Given entries:
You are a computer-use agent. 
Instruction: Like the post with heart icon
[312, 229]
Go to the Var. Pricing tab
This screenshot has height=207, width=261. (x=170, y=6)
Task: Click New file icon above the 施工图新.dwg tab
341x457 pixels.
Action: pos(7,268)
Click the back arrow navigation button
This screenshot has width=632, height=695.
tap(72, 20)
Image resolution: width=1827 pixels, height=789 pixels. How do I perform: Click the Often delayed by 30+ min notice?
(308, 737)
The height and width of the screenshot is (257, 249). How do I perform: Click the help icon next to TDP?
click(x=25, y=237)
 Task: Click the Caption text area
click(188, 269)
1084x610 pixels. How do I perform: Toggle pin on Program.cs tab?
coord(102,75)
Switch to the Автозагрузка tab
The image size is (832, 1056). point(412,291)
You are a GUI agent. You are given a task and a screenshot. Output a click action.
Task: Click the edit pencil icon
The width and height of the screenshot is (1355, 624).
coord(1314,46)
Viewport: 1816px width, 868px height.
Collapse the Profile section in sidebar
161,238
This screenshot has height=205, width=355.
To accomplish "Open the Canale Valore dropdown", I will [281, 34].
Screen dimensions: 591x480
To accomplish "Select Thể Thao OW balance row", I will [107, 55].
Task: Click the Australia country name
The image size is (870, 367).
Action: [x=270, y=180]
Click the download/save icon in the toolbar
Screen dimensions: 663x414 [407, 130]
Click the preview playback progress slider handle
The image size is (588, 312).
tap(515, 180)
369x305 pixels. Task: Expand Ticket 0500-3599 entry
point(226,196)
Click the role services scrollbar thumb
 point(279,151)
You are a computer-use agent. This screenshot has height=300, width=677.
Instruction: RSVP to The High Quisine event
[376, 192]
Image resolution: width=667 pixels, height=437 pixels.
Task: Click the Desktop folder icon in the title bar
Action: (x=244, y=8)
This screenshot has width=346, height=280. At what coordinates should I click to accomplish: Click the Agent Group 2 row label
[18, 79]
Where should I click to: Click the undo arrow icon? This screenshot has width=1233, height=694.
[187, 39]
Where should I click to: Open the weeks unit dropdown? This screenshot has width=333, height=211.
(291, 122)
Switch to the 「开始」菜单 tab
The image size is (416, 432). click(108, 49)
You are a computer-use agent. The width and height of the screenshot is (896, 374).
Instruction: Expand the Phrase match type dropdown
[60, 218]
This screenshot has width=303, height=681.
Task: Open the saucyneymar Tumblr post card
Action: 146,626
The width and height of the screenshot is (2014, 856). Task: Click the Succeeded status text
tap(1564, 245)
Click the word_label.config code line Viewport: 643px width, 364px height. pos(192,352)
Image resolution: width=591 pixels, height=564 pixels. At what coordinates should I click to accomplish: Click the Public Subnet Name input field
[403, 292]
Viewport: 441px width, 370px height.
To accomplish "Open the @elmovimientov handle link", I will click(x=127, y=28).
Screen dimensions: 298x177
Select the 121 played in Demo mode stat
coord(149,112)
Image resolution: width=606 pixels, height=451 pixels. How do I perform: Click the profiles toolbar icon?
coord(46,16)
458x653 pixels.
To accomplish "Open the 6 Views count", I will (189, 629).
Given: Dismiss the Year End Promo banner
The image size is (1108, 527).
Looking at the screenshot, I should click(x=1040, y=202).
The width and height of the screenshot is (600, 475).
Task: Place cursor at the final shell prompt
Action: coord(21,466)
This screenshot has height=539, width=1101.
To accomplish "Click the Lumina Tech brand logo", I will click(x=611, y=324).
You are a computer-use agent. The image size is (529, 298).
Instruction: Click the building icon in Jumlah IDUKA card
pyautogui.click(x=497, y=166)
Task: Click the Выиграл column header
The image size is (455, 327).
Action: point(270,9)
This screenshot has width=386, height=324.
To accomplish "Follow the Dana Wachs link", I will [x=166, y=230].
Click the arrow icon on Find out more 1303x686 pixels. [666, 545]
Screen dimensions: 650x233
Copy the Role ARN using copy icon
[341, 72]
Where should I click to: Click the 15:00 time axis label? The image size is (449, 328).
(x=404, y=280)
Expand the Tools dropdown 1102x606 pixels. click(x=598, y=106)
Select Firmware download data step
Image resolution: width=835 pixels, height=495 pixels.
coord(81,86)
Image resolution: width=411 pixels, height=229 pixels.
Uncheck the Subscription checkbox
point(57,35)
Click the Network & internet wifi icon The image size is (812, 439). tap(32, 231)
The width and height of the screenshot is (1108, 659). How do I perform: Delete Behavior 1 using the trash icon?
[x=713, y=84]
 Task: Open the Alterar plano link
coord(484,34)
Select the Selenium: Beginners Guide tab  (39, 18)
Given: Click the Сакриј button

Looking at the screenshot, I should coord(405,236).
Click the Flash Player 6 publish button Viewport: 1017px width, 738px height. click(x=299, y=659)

What this task involves: Look at the material above and copy, word for word, its lines from the first through the one containing "Click the back arrow navigation button".

Exercise solution:
You are a computer-use agent. 
Instruction: Like the post with heart icon
[312, 229]
Go to the Var. Pricing tab
This screenshot has height=207, width=261. (x=170, y=6)
Task: Click New file icon above the 施工图新.dwg tab
341x457 pixels.
Action: pos(7,268)
Click the back arrow navigation button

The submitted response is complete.